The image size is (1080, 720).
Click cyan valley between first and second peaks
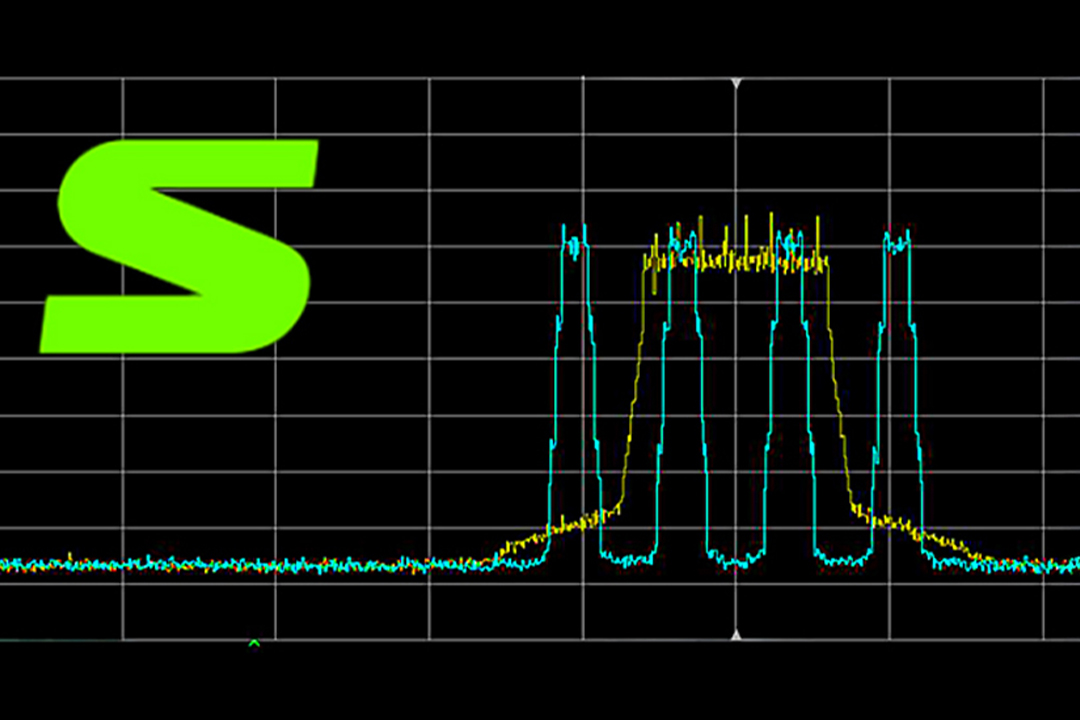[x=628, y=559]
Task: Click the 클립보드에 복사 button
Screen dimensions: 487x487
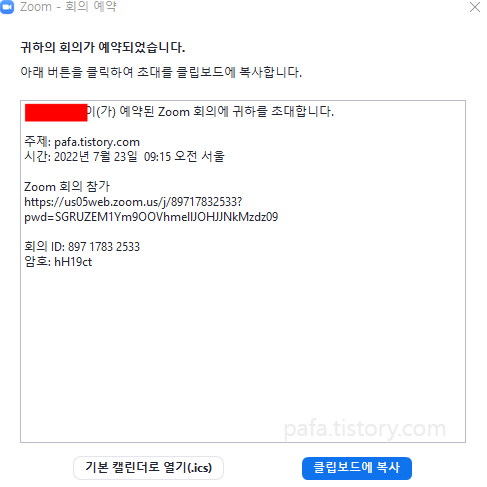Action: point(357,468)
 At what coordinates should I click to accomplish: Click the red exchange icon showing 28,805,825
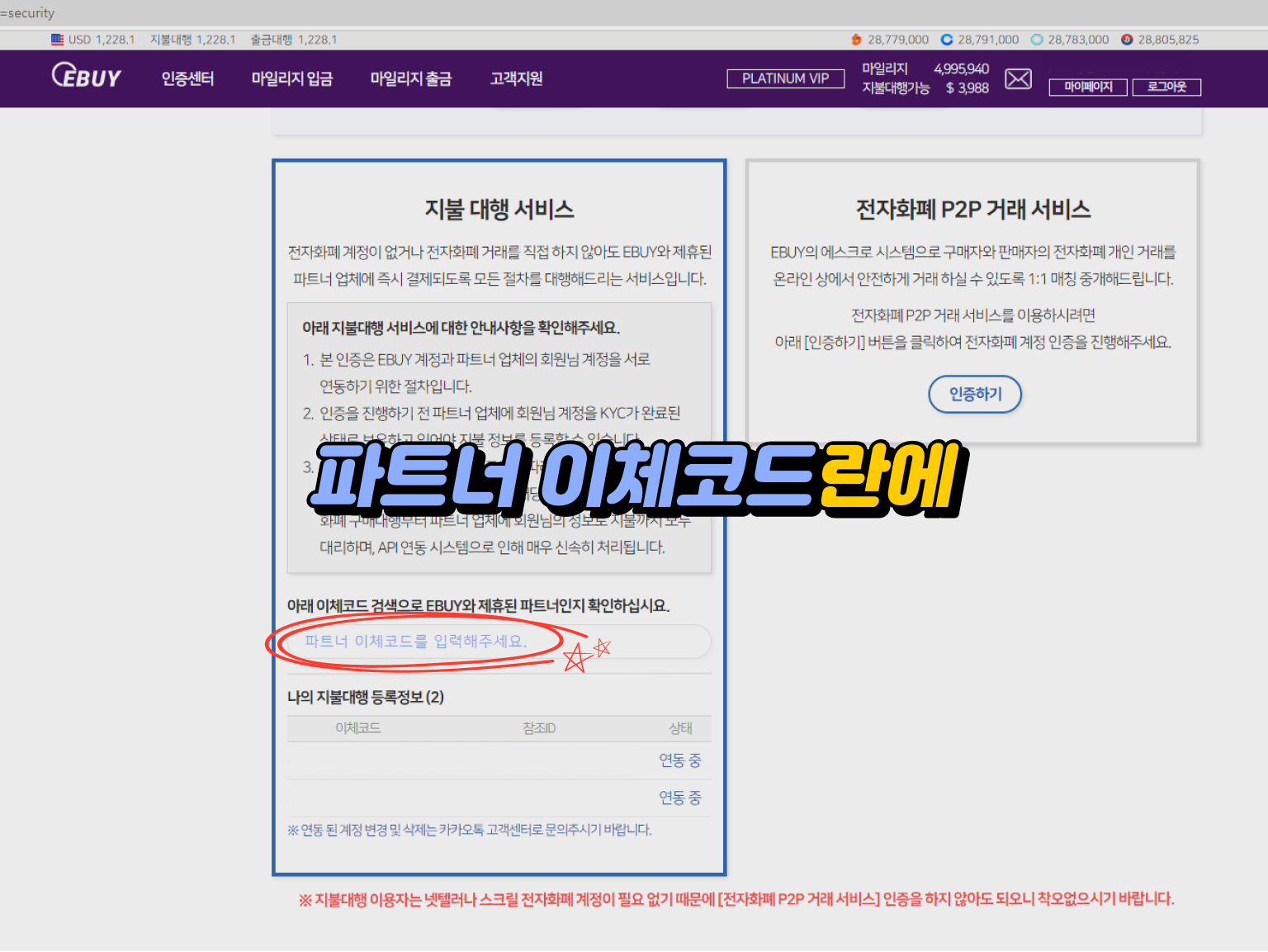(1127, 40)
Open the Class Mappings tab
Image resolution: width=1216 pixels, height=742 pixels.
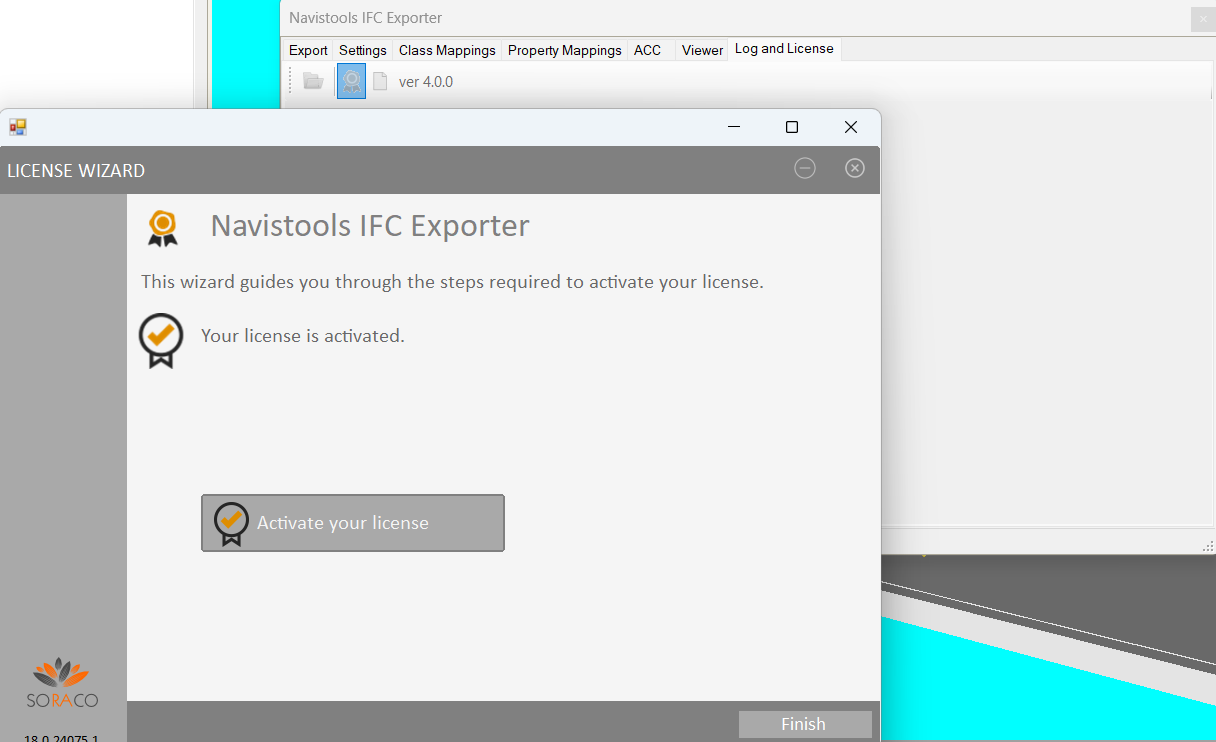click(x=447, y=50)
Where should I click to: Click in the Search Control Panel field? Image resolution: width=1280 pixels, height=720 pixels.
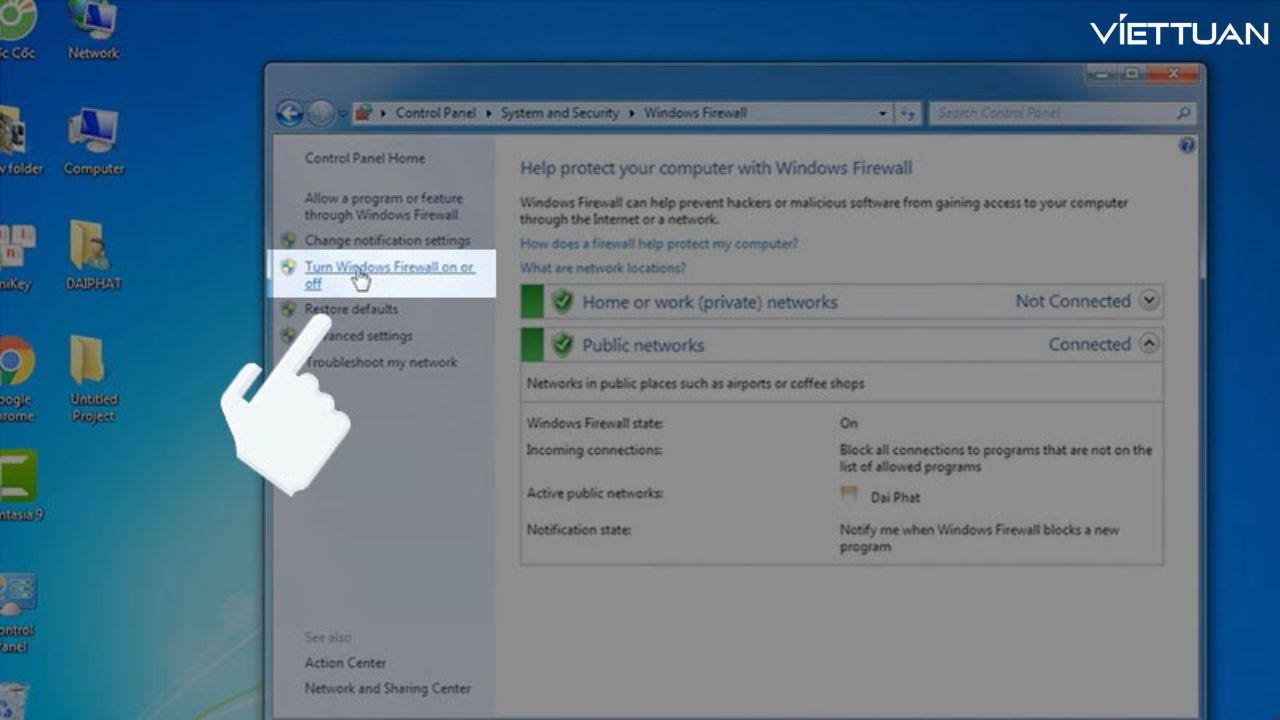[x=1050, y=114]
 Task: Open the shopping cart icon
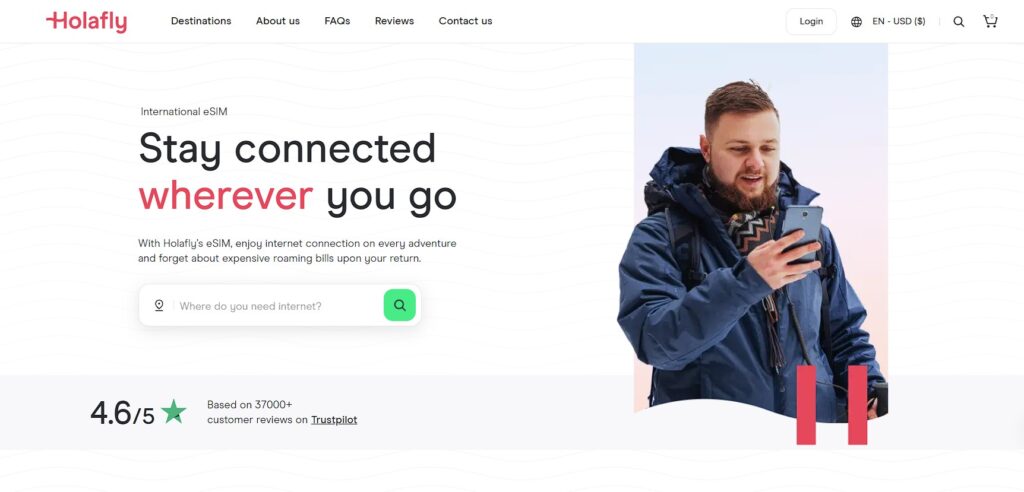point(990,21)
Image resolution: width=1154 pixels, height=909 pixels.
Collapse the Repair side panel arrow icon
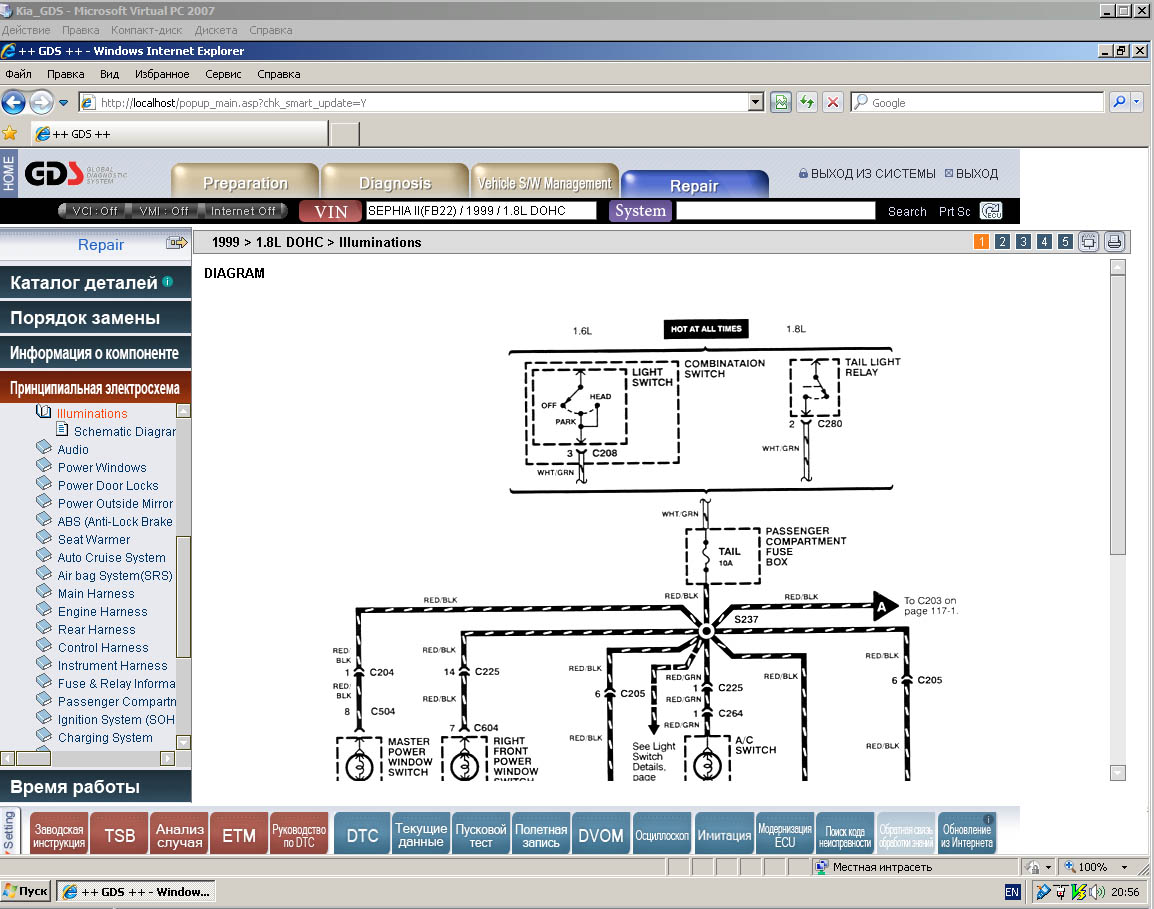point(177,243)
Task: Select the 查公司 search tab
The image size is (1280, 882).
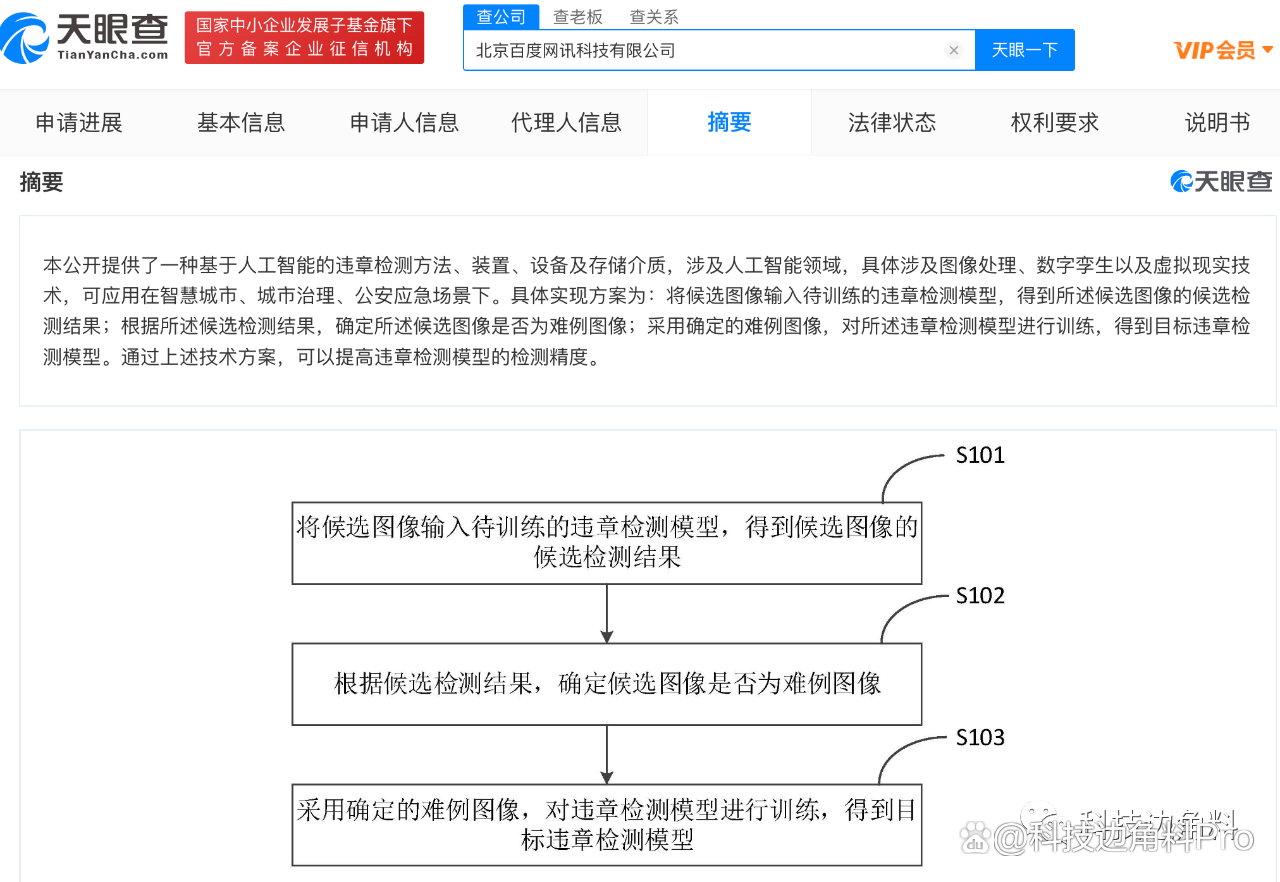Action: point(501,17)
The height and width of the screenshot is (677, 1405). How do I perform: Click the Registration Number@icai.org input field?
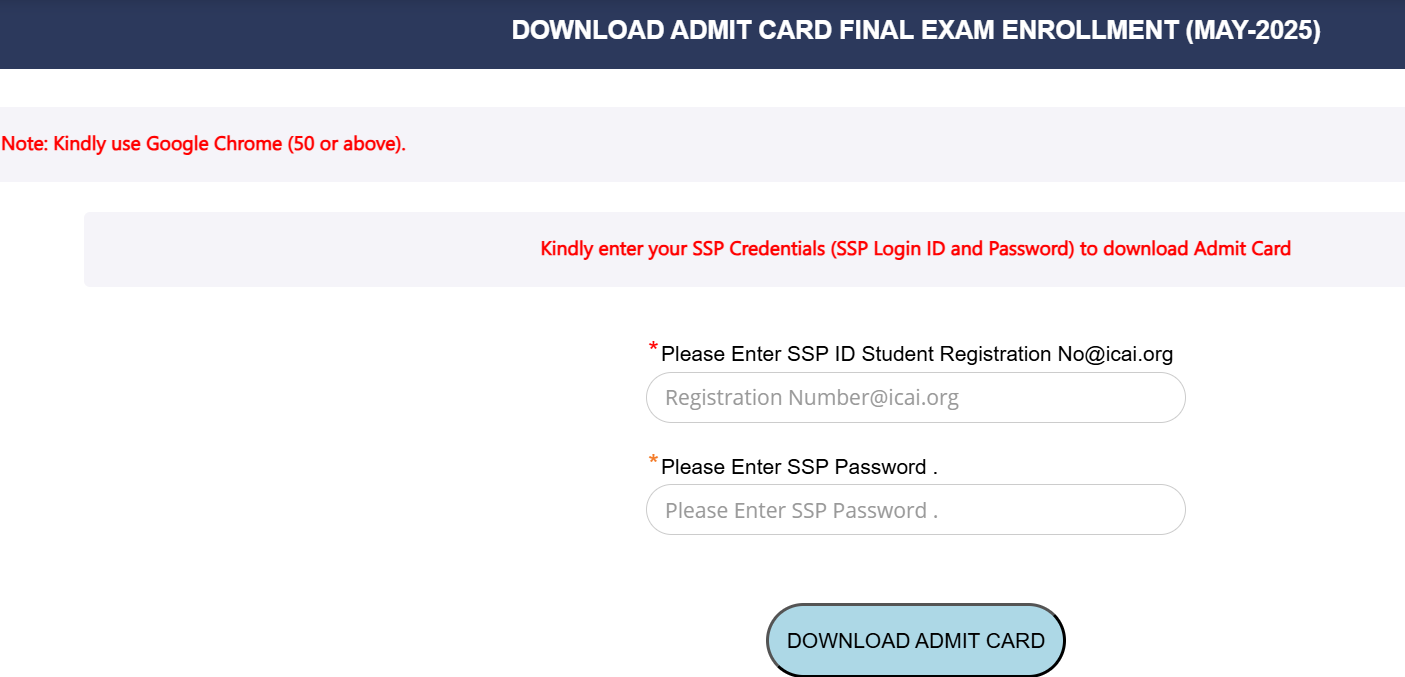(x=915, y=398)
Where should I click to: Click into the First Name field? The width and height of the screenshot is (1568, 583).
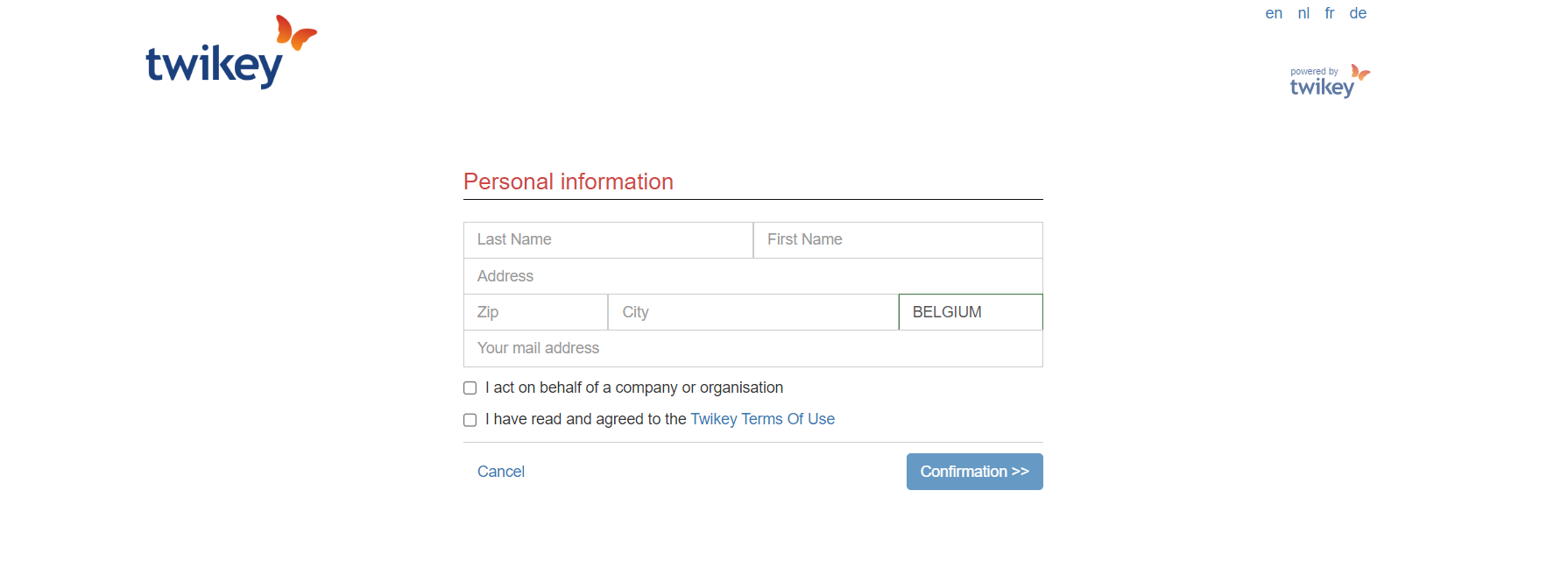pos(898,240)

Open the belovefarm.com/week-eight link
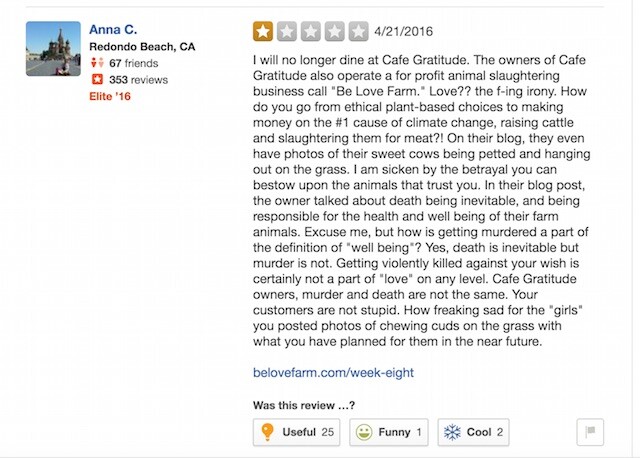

:::

▶ [THE PROBLEM]
Reproduce all of the records above, substituting "Instruction" for every occurrence of "Task" and changing nothing else. Leave the pictures out of your answer.

▶ [ANSWER TO THIS PROBLEM]
The image size is (1080, 720).
Click cyan valley between first and second peaks
[x=628, y=559]
Instruction: Click the 클립보드에 복사 button
Screen dimensions: 487x487
Action: point(357,468)
 At what coordinates should I click to accomplish: Click the red exchange icon showing 28,805,825
(1127, 40)
Open the Class Mappings tab
Image resolution: width=1216 pixels, height=742 pixels.
click(x=447, y=50)
Where should I click to: Click in the Search Control Panel field? Image resolution: width=1280 pixels, height=720 pixels.
[x=1050, y=114]
 Instruction: Open the shopping cart icon
point(990,21)
Image resolution: width=1154 pixels, height=909 pixels.
Collapse the Repair side panel arrow icon
point(177,243)
Instruction: Select the 查公司 search tab
The image size is (1280, 882).
Action: point(501,17)
The height and width of the screenshot is (677, 1405). How do I perform: Click the Registration Number@icai.org input field?
(x=915, y=398)
Where should I click to: Click into the First Name field? The width and height of the screenshot is (1568, 583).
pos(898,240)

Open the belovefarm.com/week-eight link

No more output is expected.